En septième et dernier lieu, aux termes de l’article L. 721-4 du code de l’entrée et du séjour des étrangers et du droit d’asile : « Un étranger ne peut être éloigné à destination d’un pays s’il établit que sa vie ou sa liberté y sont menacées ou qu’il y est exposé à des traitements contraires aux stipulations de l’article 3 de la Convention européenne de sauvegarde des droits de l’homme et des libertés fondamentales du 4 novembre 1950 ». Aux termes de l’article 3 de la convention européenne de sauvegarde des droits de l’homme et des libertés fondamentales : « Nul ne peut être soumis à la torture ni à des peines ou traitements inhumains ou dégradants ».

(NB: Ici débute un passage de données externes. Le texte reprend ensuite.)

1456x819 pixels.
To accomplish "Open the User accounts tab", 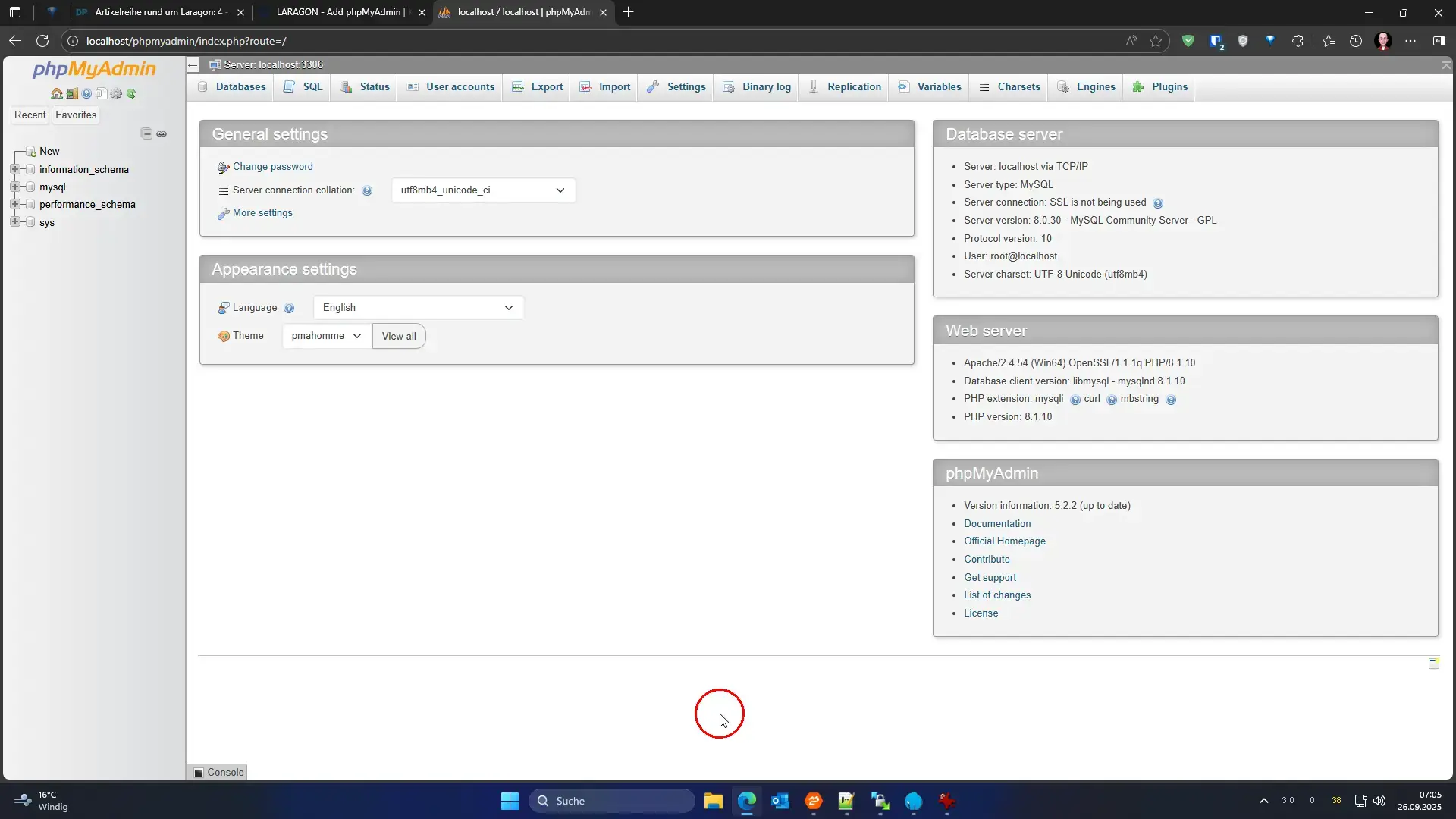I will (x=452, y=87).
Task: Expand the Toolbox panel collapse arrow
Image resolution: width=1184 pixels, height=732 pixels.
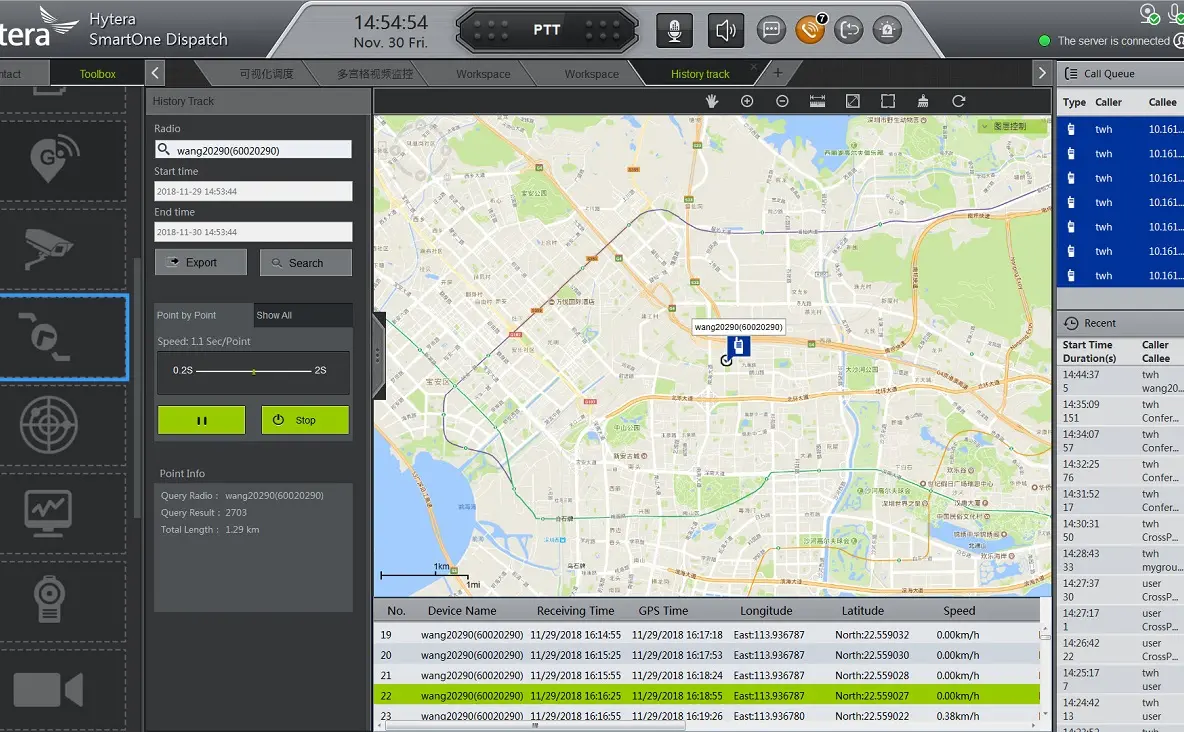Action: (x=156, y=72)
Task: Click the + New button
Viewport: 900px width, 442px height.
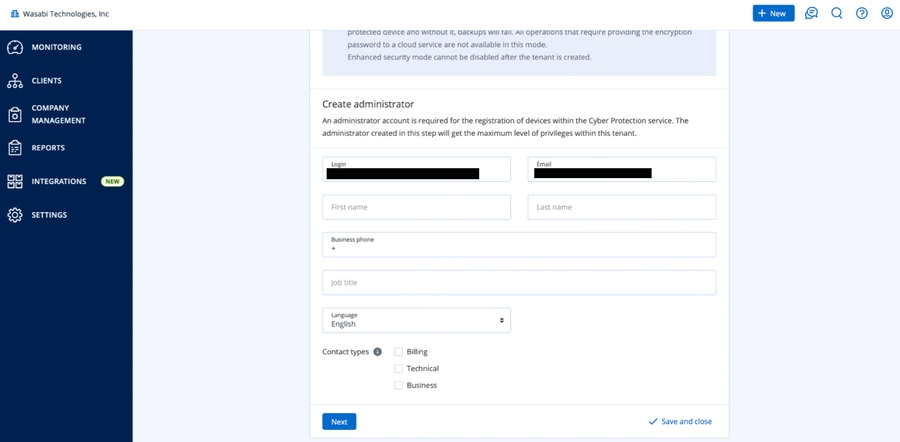Action: click(773, 14)
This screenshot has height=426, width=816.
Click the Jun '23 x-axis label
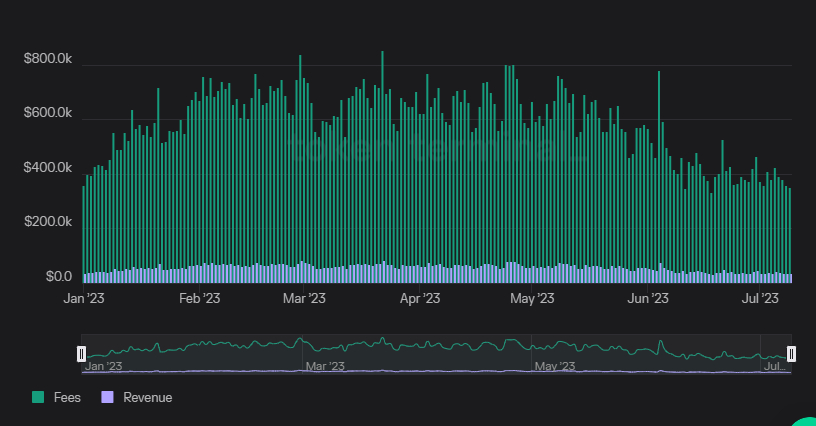(647, 298)
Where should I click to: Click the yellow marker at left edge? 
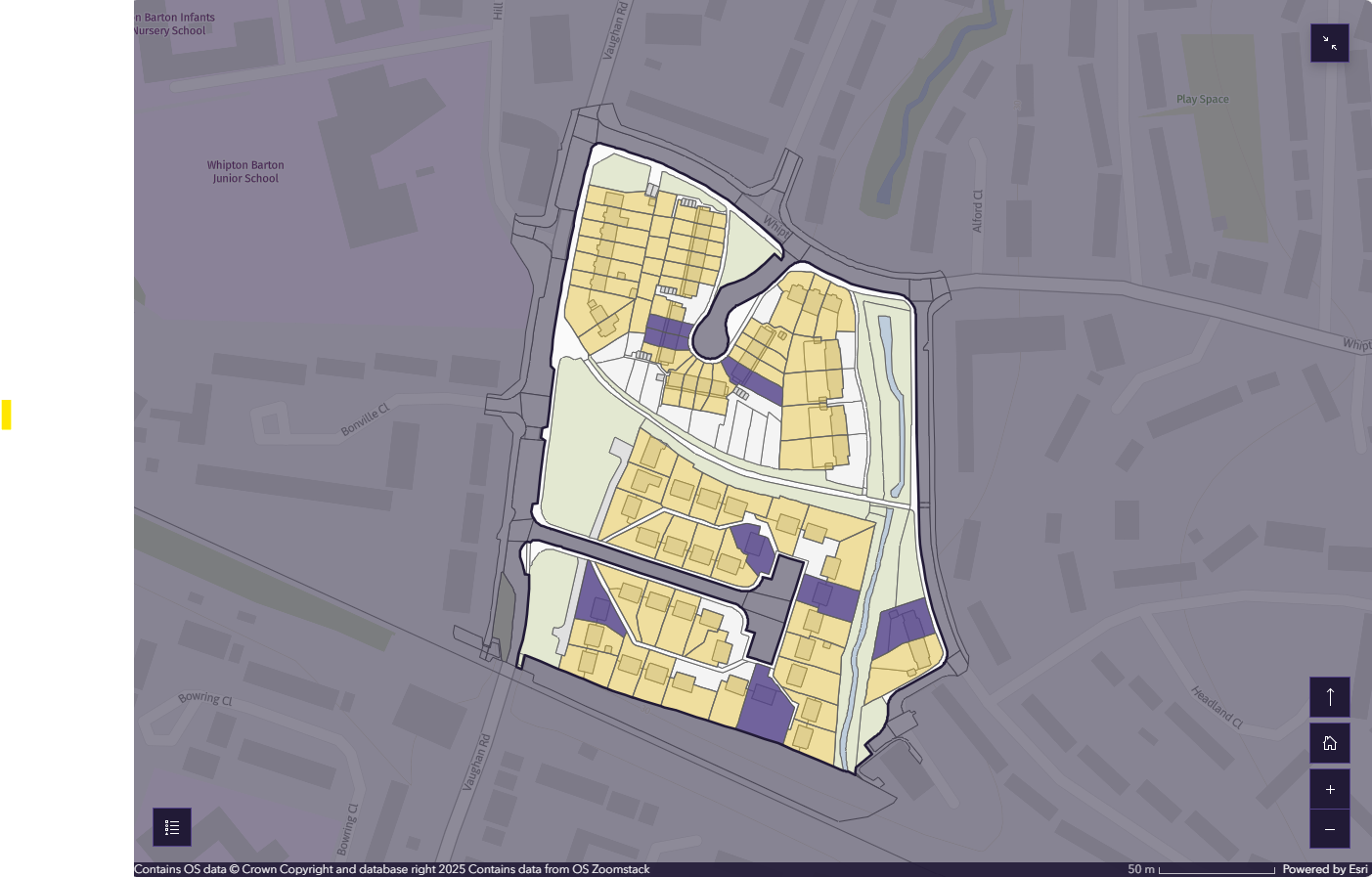point(6,415)
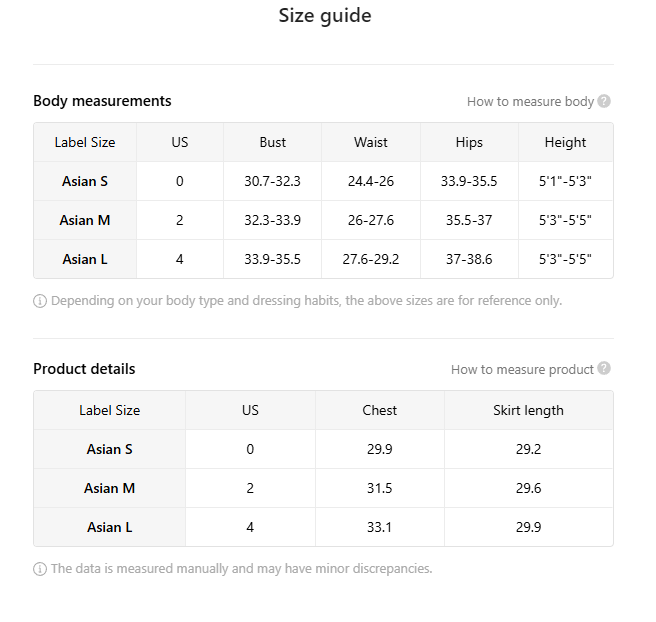
Task: Click the help icon beside How to measure product
Action: pyautogui.click(x=604, y=369)
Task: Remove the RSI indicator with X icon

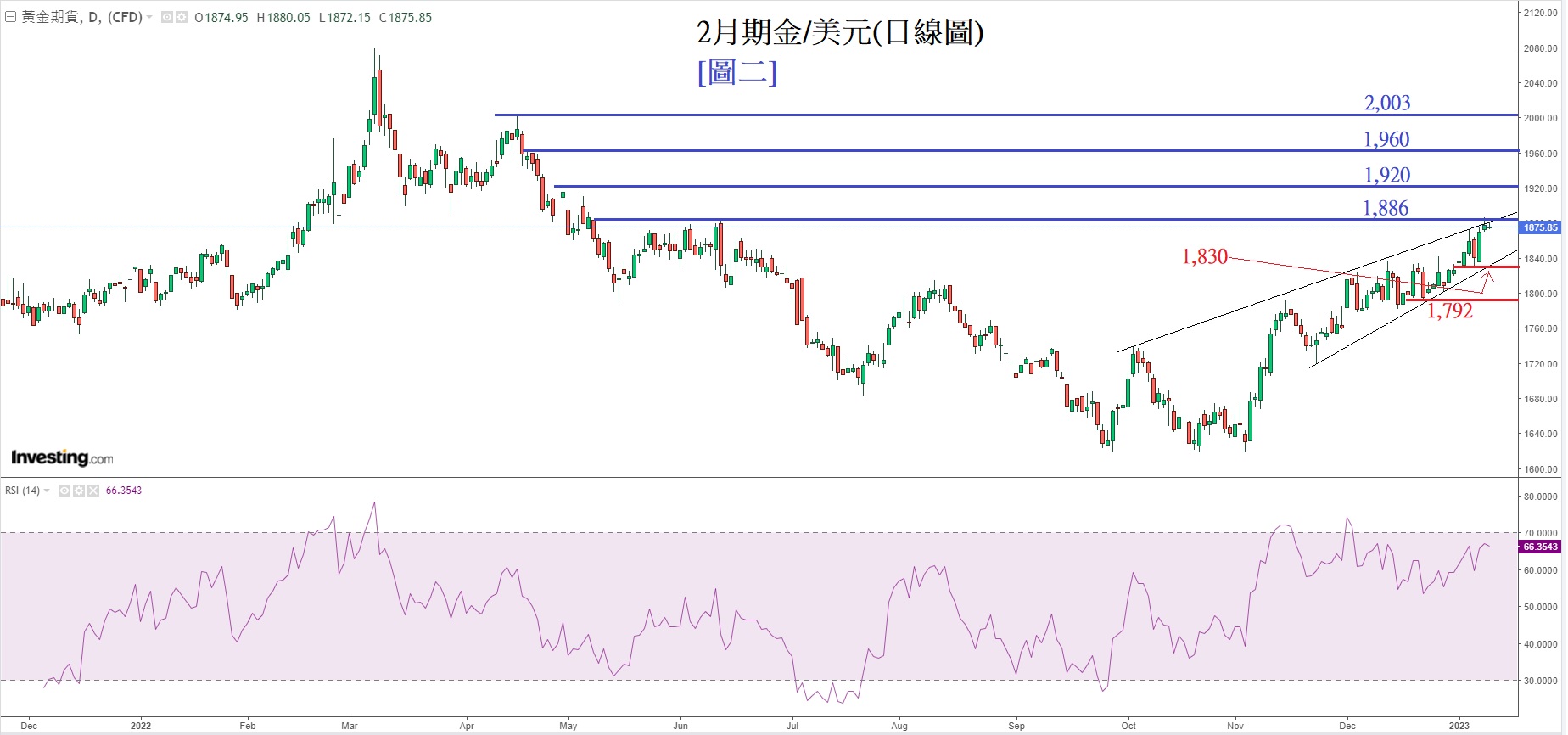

Il ne ressort pas des pièces du dossier qu’en fixant le pays de destination de la mesure d’éloignement décidée à l’égard du requérant, le préfet se serait, s’agissant de l’appréciation de la réalité des risques allégués par ce dernier, estimé lié par les décisions de l’OFPRA et de la CNDA ou qu’il aurait insuffisamment apprécié sa situation personnelle au regard des dispositions et stipulations citées ci-dessus. Par suite, le moyen tiré de la méconnaissance de l’article L. 721-4 du code de l’entrée et du séjour des étrangers et du droit d’asile ainsi que de l’article 3 de la convention européenne de sauvegarde des droits de l’homme et des libertés fondamentales doit être écarté.
Pour les mêmes motifs, le moyen tiré de l’erreur manifeste d’appréciation doit être écarté.
Il résulte de tout ce qui précède que seule la décision fixant une interdiction de retour sur le territoire français pendant une durée d’un an doit être annulée.
Sur les conclusions aux fins d’injonction :
L’annulation de la seule interdiction de retour sur le territoire français n’implique, pour le préfet d’Ille-et-Vilaine, ni de délivrer un titre de séjour à M. B…, ni de réexaminer sa situation, ni même de lui délivrer une autorisation provisoire de séjour. Par suite, les conclusions à fin d’injonction formulées par le requérant doivent être rejetées.
Sur les frais liés au litige :
L’État n’étant pas, dans la présente instance, la partie essentiellement perdante, les conclusions de M. B… présentées sur le fondement des articles L. 761-1 du code de justice administrative et 37 de la loi du 10 juillet 1991 doivent être rejetées.
DÉCIDE :
Article 1er : L’arrêté du 21 novembre 2025 du préfet d’Ille-et-Vilaine est annulé en tant qu’il prononce à l’encontre de M. B… une interdiction de retour sur le territoire français pendant une durée d’un an.
Article 2 : Le surplus des conclusions de la requête est rejeté.
Article 3 : Le présent jugement sera notifié à M. E… B…, au préfet d’Ille-et-Vilaine et à Me Béguin.
Délibéré après l’audience du 10 avril 2026 à laquelle siégeaient :
M. Bouchardon, président,
M. Terras, premier conseiller,
M. Louvel, premier conseiller.
Rendu public par mise à disposition au greffe le 4 mai 2026.
Le rapporteur,
signé
F. TerrasLe président,
signé
L. Bouchardon
La greffière,
signé
P. Lecompte
La République mande et ordonne au préfet d’Ille-et-Vilaine en ce qui le concerne ou à tous commissaires de justice à ce requis en ce qui concerne les voies de droit commun contre les parties privées, de pourvoir à l’exécution de la présente décision.